Aprovechando la ausencia del francés Luis Letot -el dueño de la Petit Bertha y mas de su hermana  Jeanne Fontaine-  que se hallaba en París buscando carne fresca para los apetitos prostibularios, Yarini y su nueva amante se desenfrenaron.  Todos se enteraron. Al regreso de Letot, el mismo Yarini le dio la noticia. La respuesta del francés fue lacónica: “Yo vivo de las mujeres, no muero por ellas”. Pero la afrenta no quedó olvidada. Letot no quería problemas con Yarini, pero los apaches franceses se sintieron ofendidos y le exigieron venganza. 

Tumba de Yarini/Cementerio Colón, La Habana

El 21 de noviembre de 1910, Letot se las cobraría todas, aunque el destino también le fue contrario.
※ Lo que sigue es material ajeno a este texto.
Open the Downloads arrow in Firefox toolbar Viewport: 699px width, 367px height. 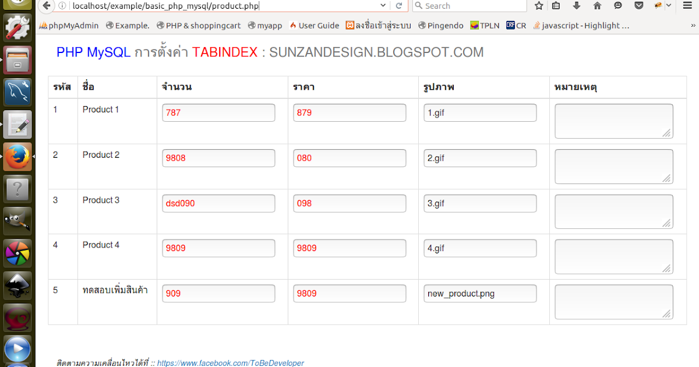tap(576, 5)
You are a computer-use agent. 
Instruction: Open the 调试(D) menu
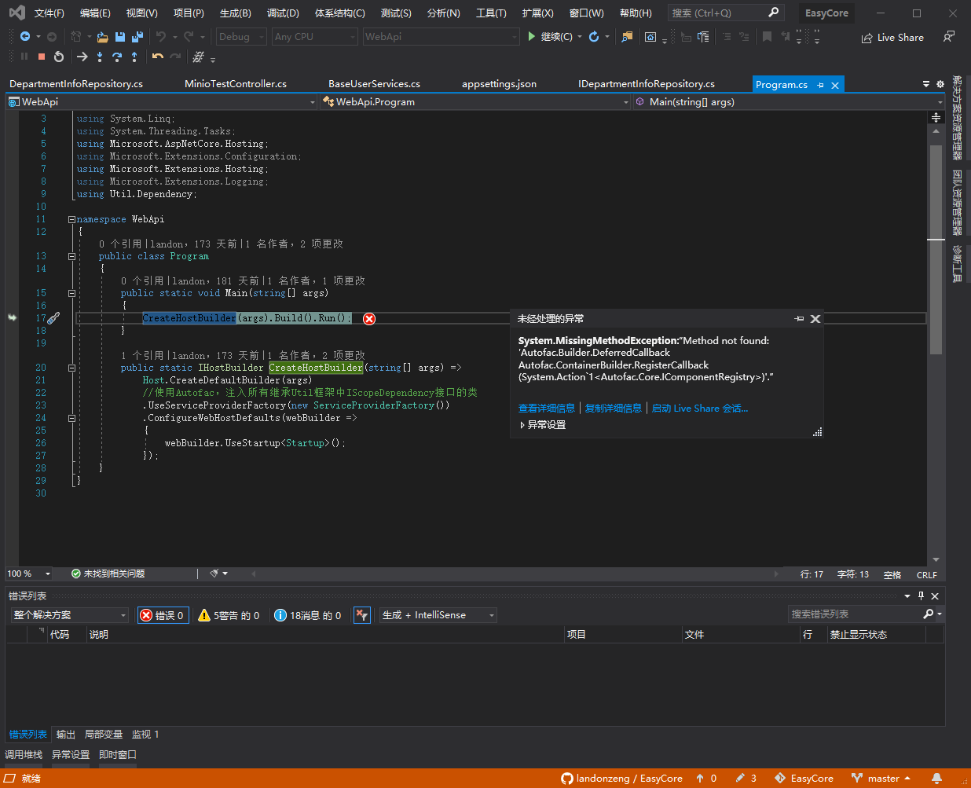pos(284,13)
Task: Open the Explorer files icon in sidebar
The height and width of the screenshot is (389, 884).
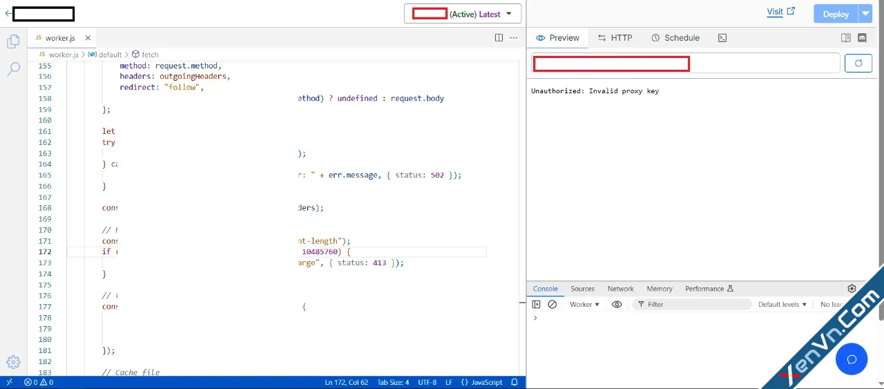Action: pos(12,42)
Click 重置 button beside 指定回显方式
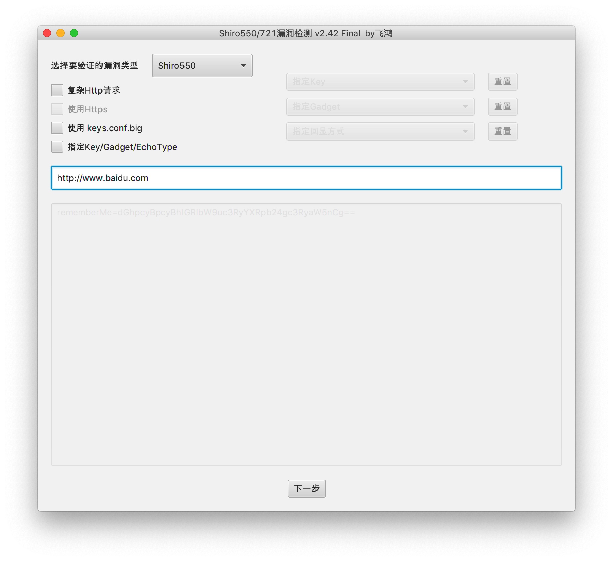 [x=502, y=132]
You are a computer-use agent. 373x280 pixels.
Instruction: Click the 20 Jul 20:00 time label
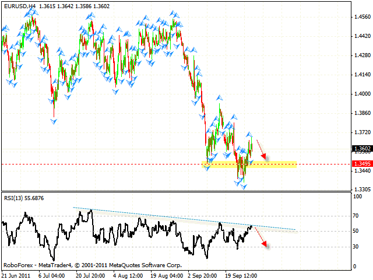click(x=92, y=275)
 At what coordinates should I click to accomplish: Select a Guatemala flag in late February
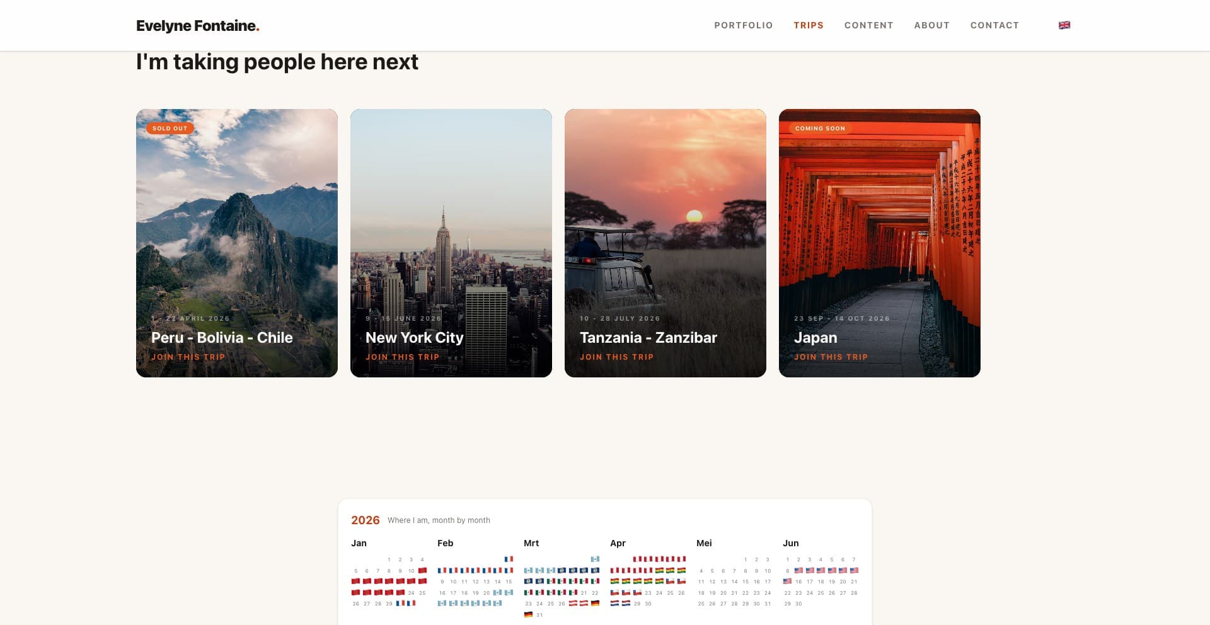tap(496, 592)
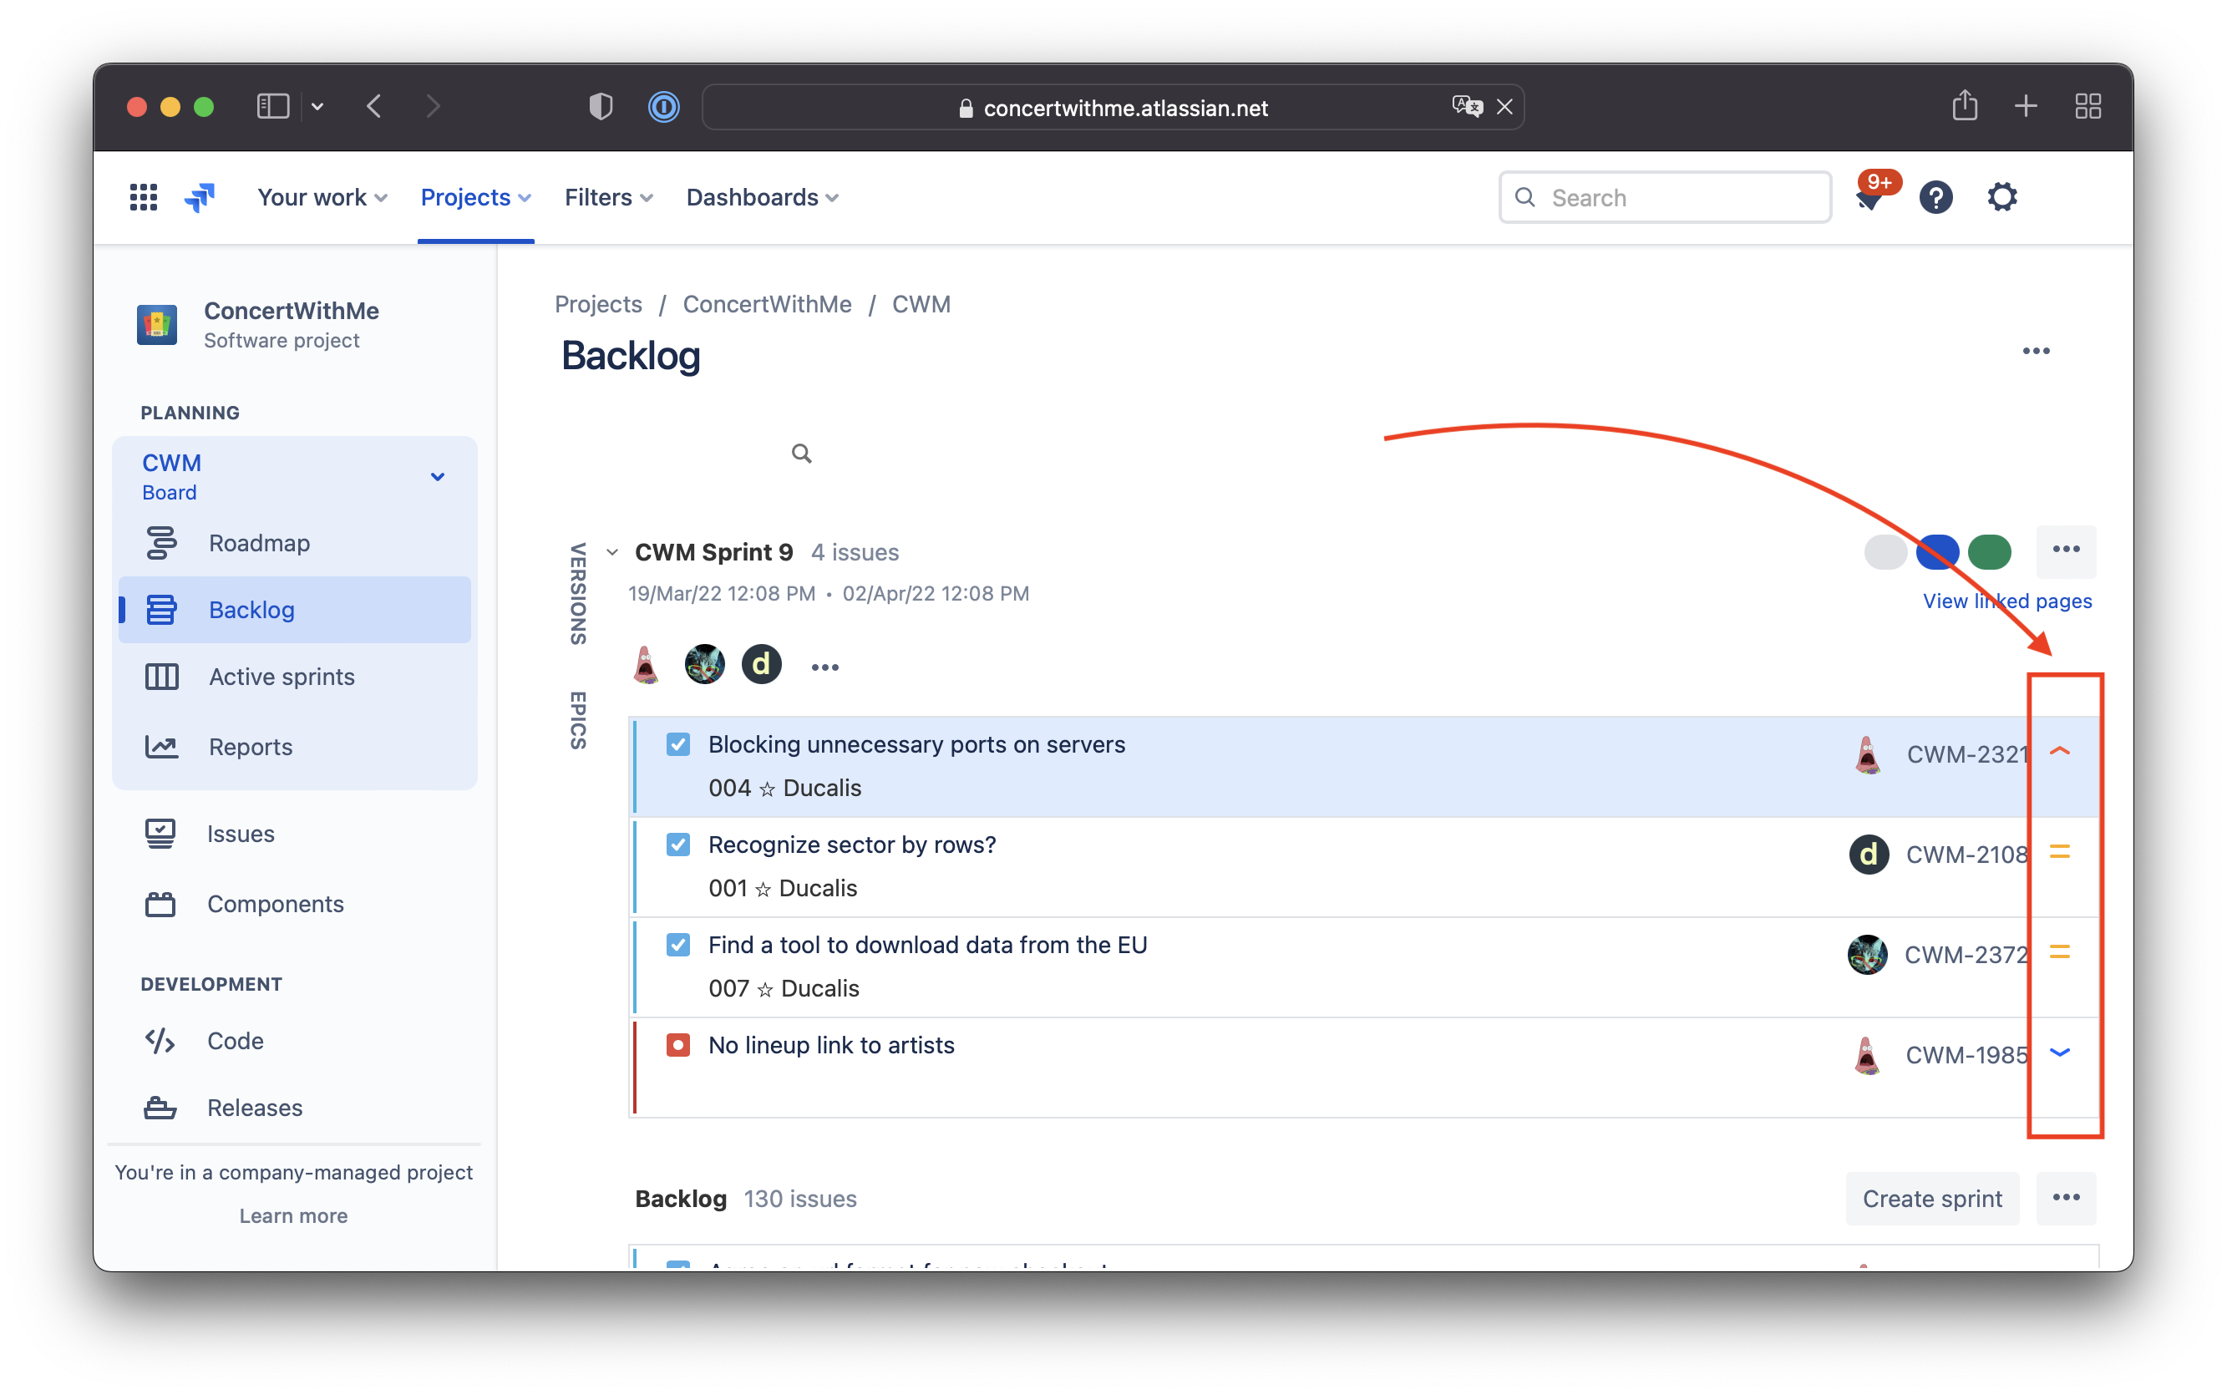
Task: Click the green status circle on the sprint
Action: pos(1989,552)
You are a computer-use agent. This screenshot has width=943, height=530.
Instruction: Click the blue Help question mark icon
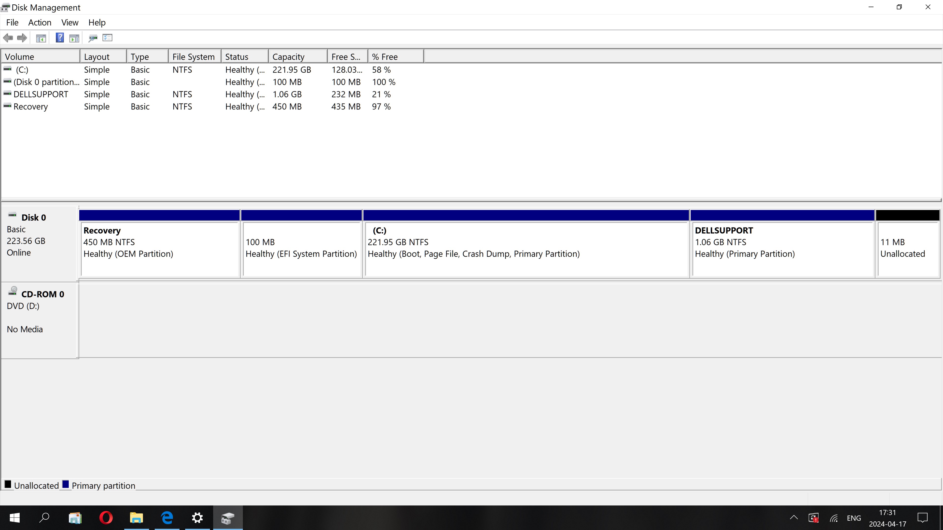pyautogui.click(x=60, y=38)
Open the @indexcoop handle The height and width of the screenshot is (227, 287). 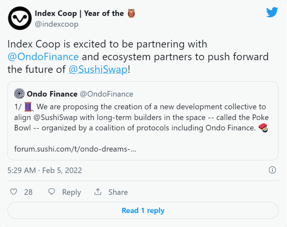pos(57,24)
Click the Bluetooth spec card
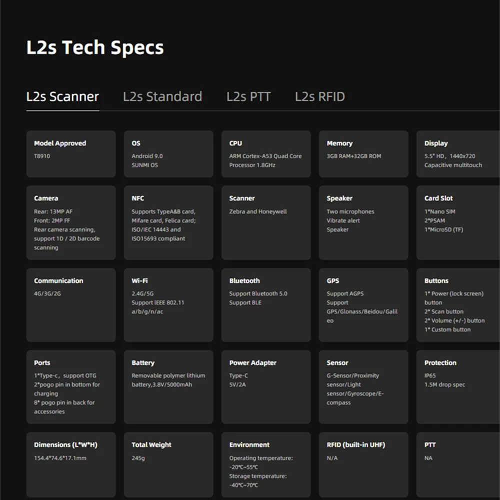The image size is (500, 500). pos(266,305)
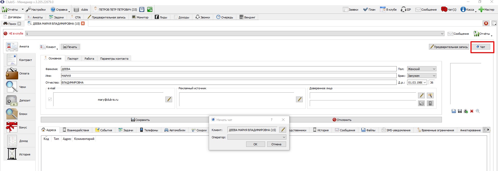Toggle the e-mail checkbox
This screenshot has width=498, height=171.
point(50,99)
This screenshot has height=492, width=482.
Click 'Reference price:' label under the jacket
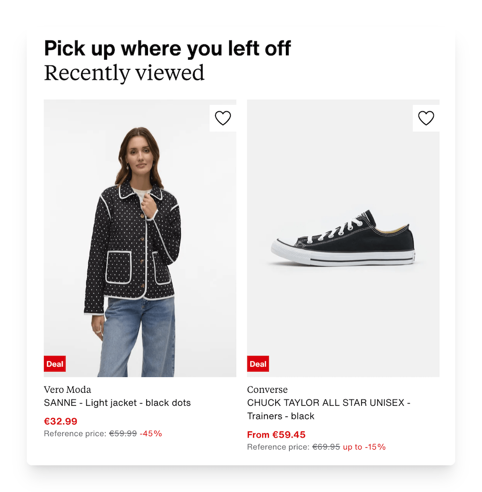point(75,433)
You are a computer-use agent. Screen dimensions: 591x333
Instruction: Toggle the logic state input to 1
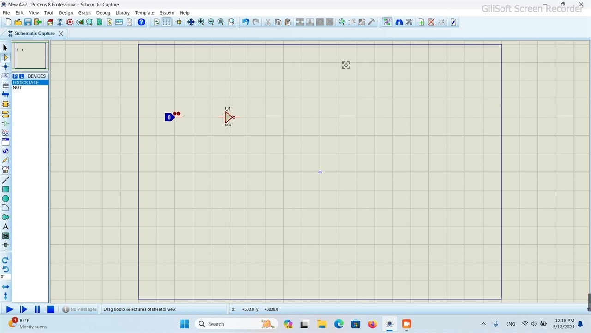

Le había preparado una emboscada. A las 8 de la noche Yarini se presentó en San Isidro No. 60 respondiendo a una nota de Bertha, quien parece contradictoriamente que estaba dentro del complot. Letot le disparó desde la acera de enfrente, pero quienes lo hirieron fueron los tiradores apostados en la azotea. Un balazo mortal le atravesó el hígado. Yarini, que nunca se movió con guardaespaldas, no tuvo tiempo de repeler la agresión. Quien si reaccionó fue Pepito Basterrechea, su amigo íntimo, quien lo acompañaba en ese momento. De un certero disparo mató a Letot. El tiro le entró limpiamente por la frente. Los apaches de las azoteas se dispersaron. En total se escucharon diez o doce detonaciones.  

Posteriormente sus ecobios cobraron venganza. En el entierro de Letot, atacaron a puñaladas a los franceses que regresaban de las honras fúnebres, matando e hiriendo a varios de ellos. 

Yarini falleció el 22 de noviembre a las 10 y media de la noche. Fue velado en casa de sus padres, en Galeano. Su sepelio, el 23, juntó a diez mil personas, viéndose entre ellas a ricos y pobres, blancos y negros, policías y delincuentes, damas y prostitutas, proxenetas y profesores universitarios. El ataúd fue llevado en hombros por la multitud a lo largo de las calles Reina, Carlos III y Zapata hasta el Cementerio de Colón. Enrique José Varona, destacado intelectual y político patriota, encabezó con su firma la esquela mortuoria. Se dice que a la inhumación  asistió el Presidente de la República José Miguel Gómez. Con 28 años había muerto Yarini … y había nacido su leyenda inacabada. 

Su tumba está cerca de la de Amelia Goyri, La Milagrosa, a quien diariamente numerosas personas van a pedirle ayuda para aliviar sus dolores. Es creciente el número que se acerca al sepulcro de Yarini con el mismo objetivo, sabedores de que, en vida, el Rey de San Isidro ayudaba a los necesitados. 

Su figura ha servido de inspiración para distintas manifestaciones artísticas y literarias. Filmes, novelas, testimonios, artículos, ensayos, canciones y obras de teatro y televisión lo refrendan. El famoso chulo se movía con idéntica soltura en los dos mundos que le tocó vivir. El social y político de los ricos y encumbrados, y el de los pobres y vilipendiados. De esa combinación emana su leyenda. Puede considerarse que era un antihéroe. Y de héroes y antihéroes está formada la cultura que alimenta la imaginería popular.